## Stated problem 1
Copy the records exactly, beginning at the line that contains "Task: Open the chat messages sidebar icon" and stopping after the last line of the records, and leave out the pictures.

## Text segment
Honestly buying a second hand medium format, that is not a recent model,beside for your ego, is pointless when you can have a a7r2 for 2k usd new.

Full frame glass is much more advanced and competitive and you can get a more shallow dof for most focal if it s what you are after. 

The compression things is not accurate, its only relative to your camera to subject distance, you can make the same image on any format, just the dof change.

The only advantage is the image ratio if you don t like 35mm,and mayyyyyybbbeee if you shoot landscape and want to close the iris a lot because of the circle of confusion ( but CCD sensor get noisy on long exposure anyway)
 but in term of functionality those cameras are dinosaurs, I had a mamiya zd 645, I had a fun time with it, but I traded it for a sony full frame and never looked back.

If you want an interesting look, shoot film, 6x7 and larger format.

Honestly buying a second hand Full Frame, that is not a recent model,beside for your ego, is pointless when you can have an m4/3 for 2k usd new.

m4/3 glass is much more advanced and competitive and you can get a more shallow dof for most focal if it s what you are after. 

The compression things is not accurate, its only relative to your camera to subject distance, you can make the same image on any format, just the dof change.

## Extracted entries
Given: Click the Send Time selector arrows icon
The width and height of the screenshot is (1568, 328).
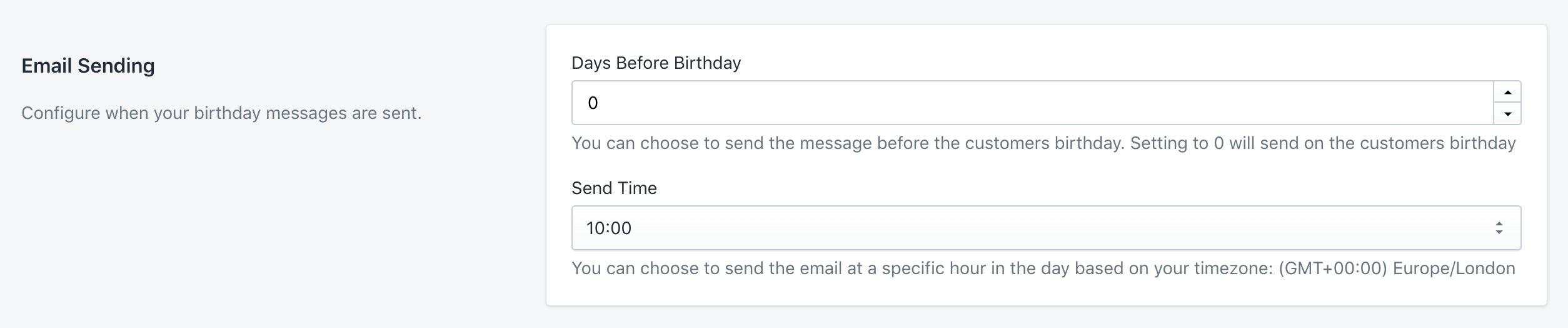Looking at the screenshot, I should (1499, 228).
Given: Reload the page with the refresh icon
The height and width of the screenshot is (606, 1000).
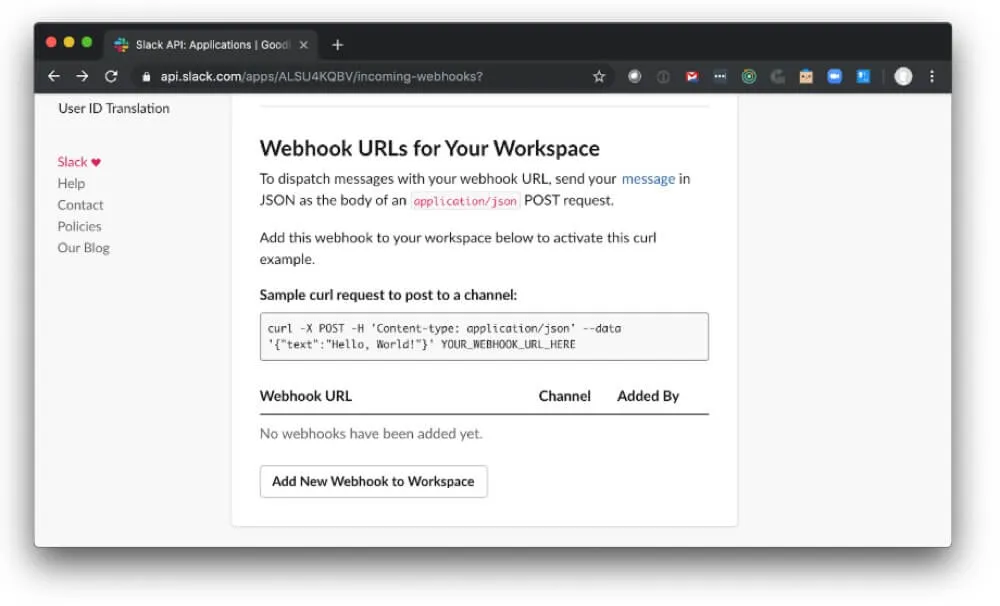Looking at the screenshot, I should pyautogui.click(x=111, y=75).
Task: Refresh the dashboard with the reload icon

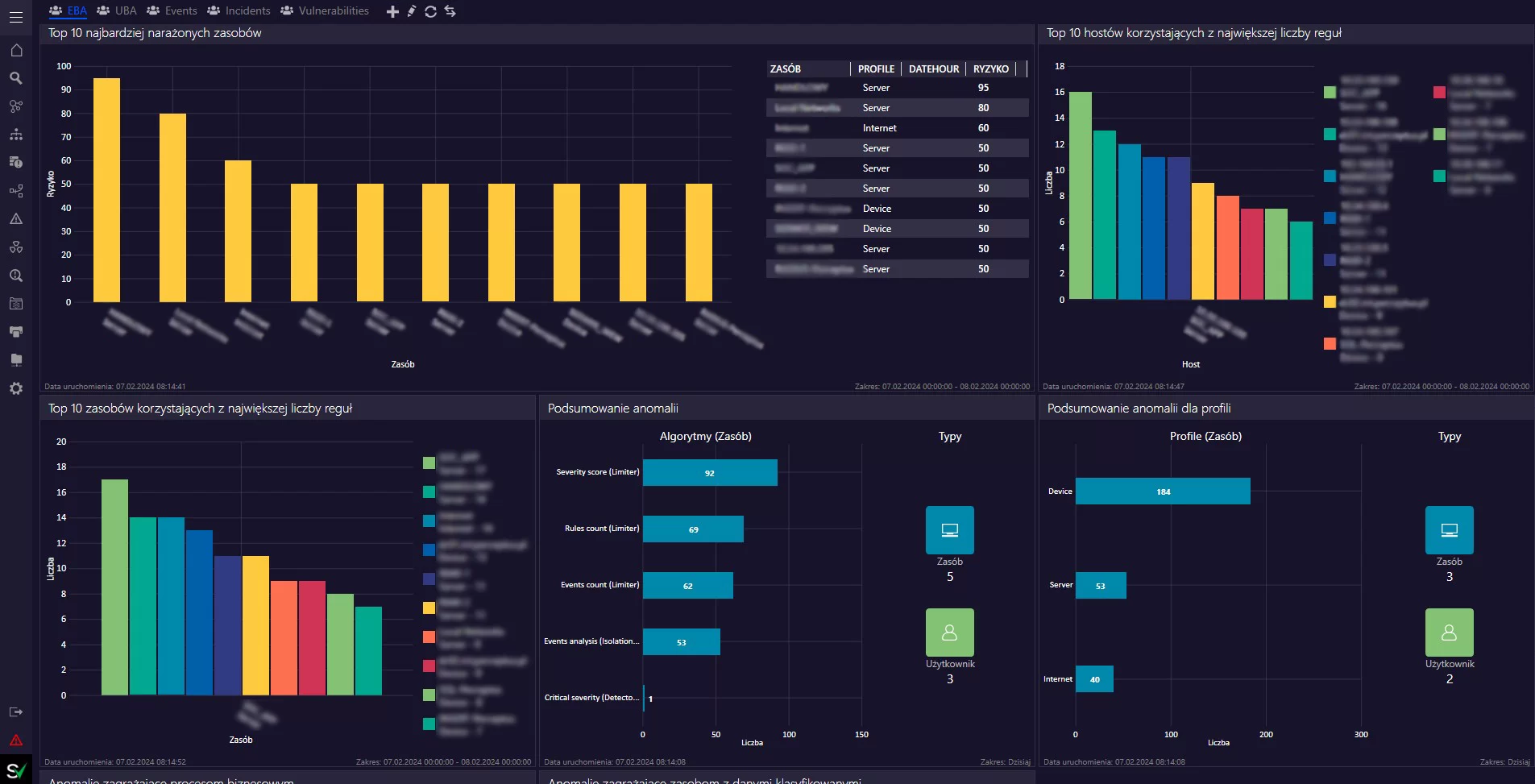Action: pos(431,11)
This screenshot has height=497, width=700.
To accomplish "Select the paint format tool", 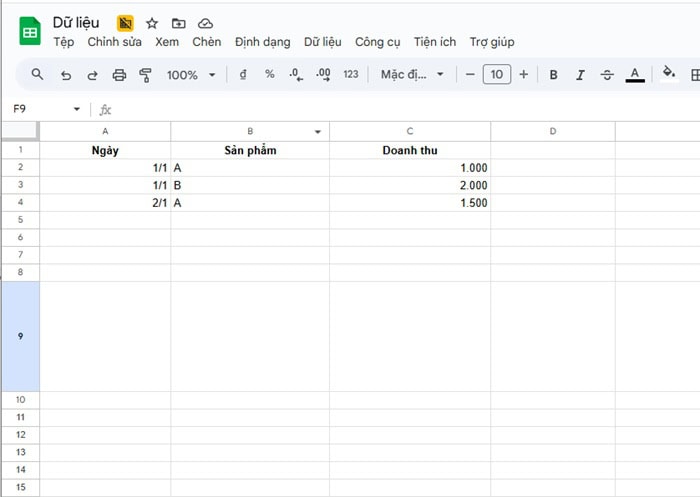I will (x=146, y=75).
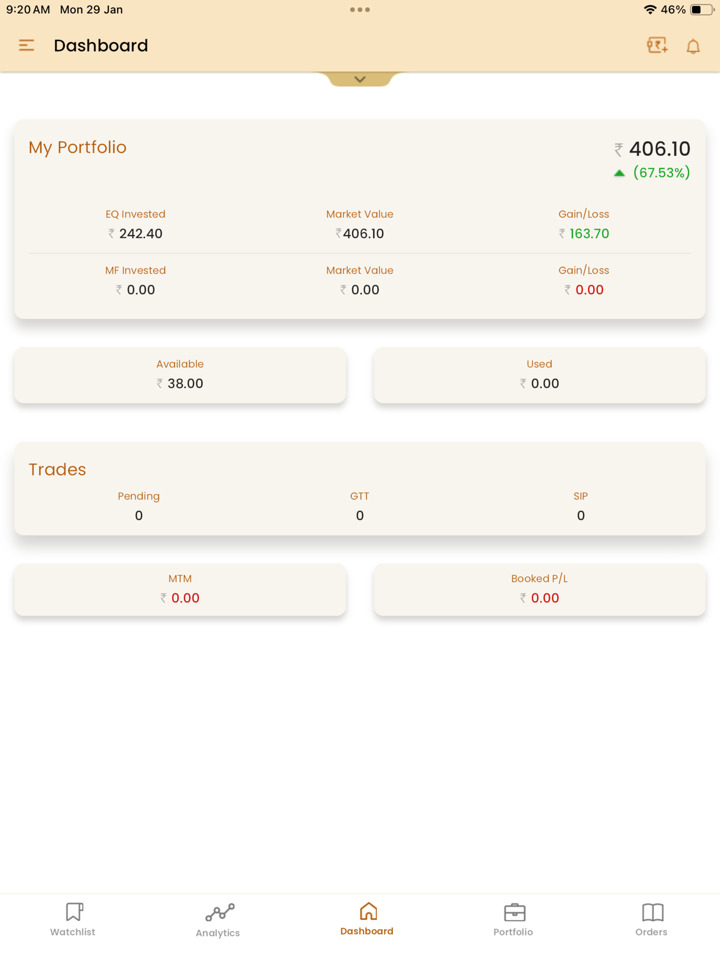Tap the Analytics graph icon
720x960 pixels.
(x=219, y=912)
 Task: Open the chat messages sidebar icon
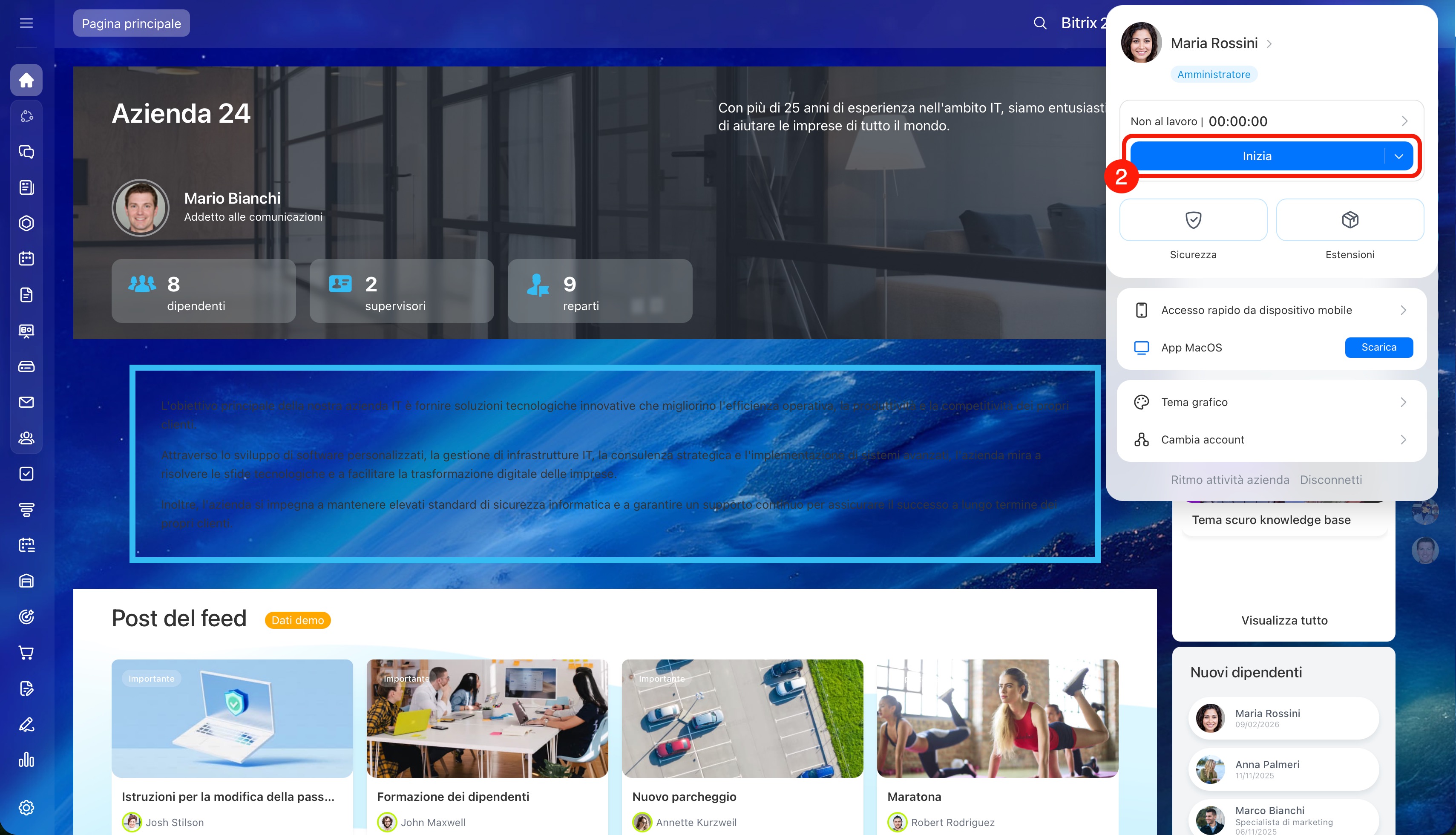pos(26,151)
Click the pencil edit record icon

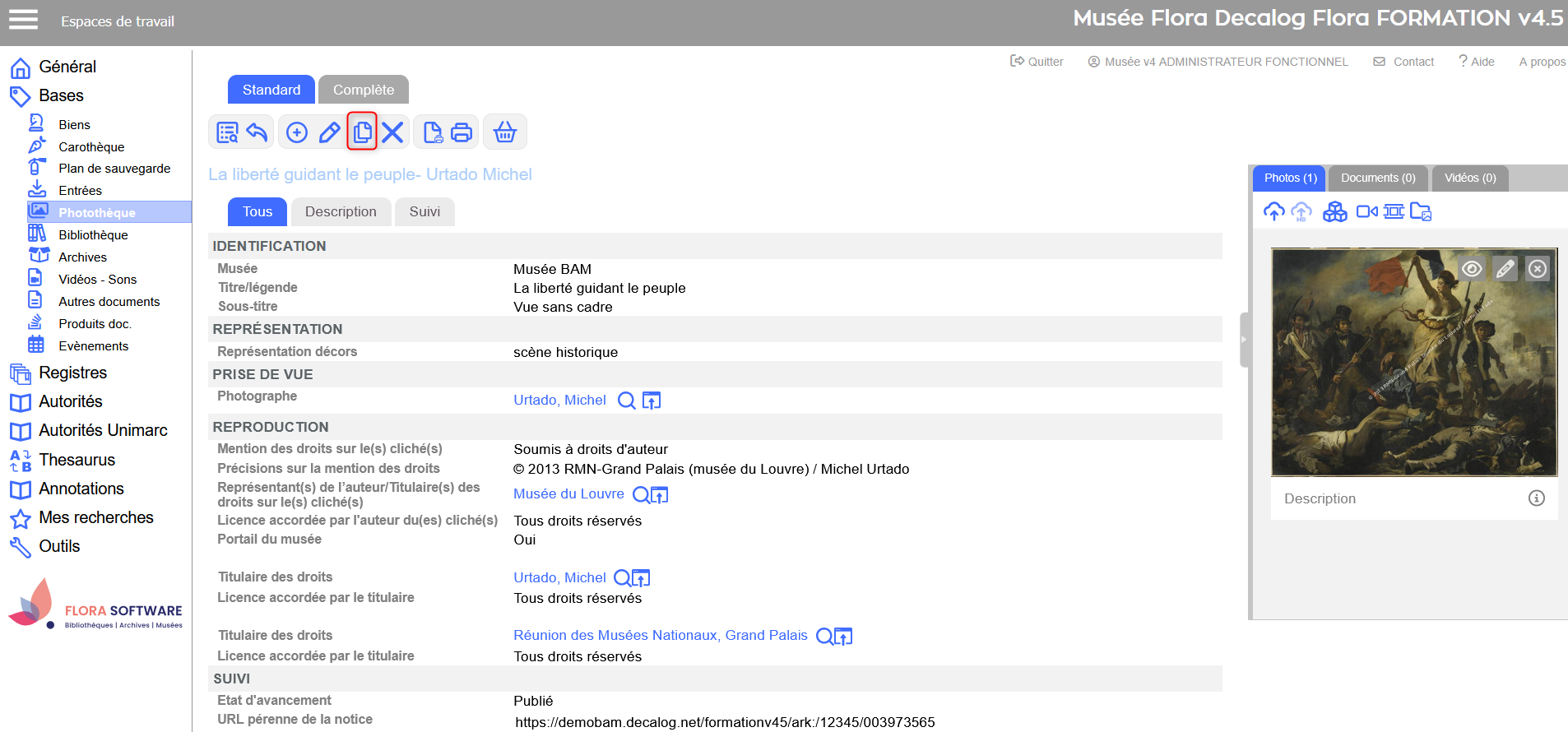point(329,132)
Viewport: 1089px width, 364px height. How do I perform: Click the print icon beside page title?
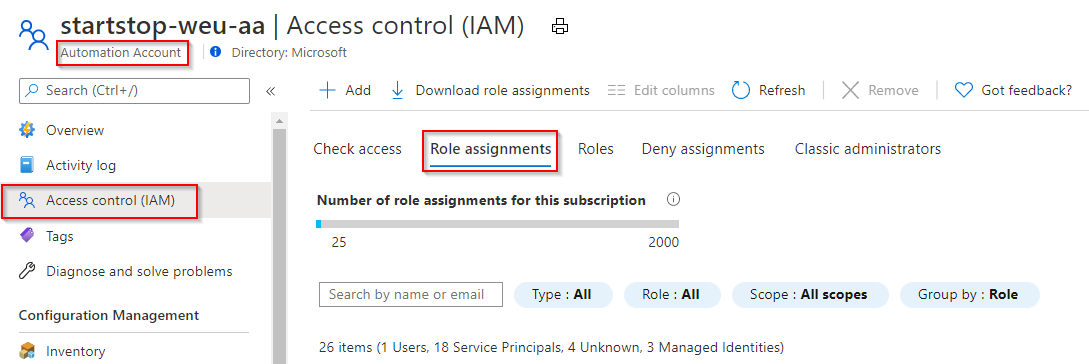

## Stated problem 2
Decide whether each statement agrees with the camera post, and answer yes or no for each, quoting the words from the post that decide it: (a) The writer once owned a Mamiya ZD 645 and traded it for a Sony full frame camera. (b) The post recommends 35mm film for an interesting look. (c) The post says CCD sensors stay free of noise on long exposures.

## Right answer 1
 Task: Open the chat messages sidebar icon
pos(26,151)
Click the pencil edit record icon

point(329,132)
Viewport: 1089px width, 364px height. How do I perform: Click the print icon beside page title?

## Right answer 2
(a) Yes: "I had a mamiya zd 645, I had a fun time with it, but I traded it for a sony full frame and never looked back."
(b) No: "If you want an interesting look, shoot film, 6x7 and larger format."
(c) No: "CCD sensor get noisy on long exposure anyway"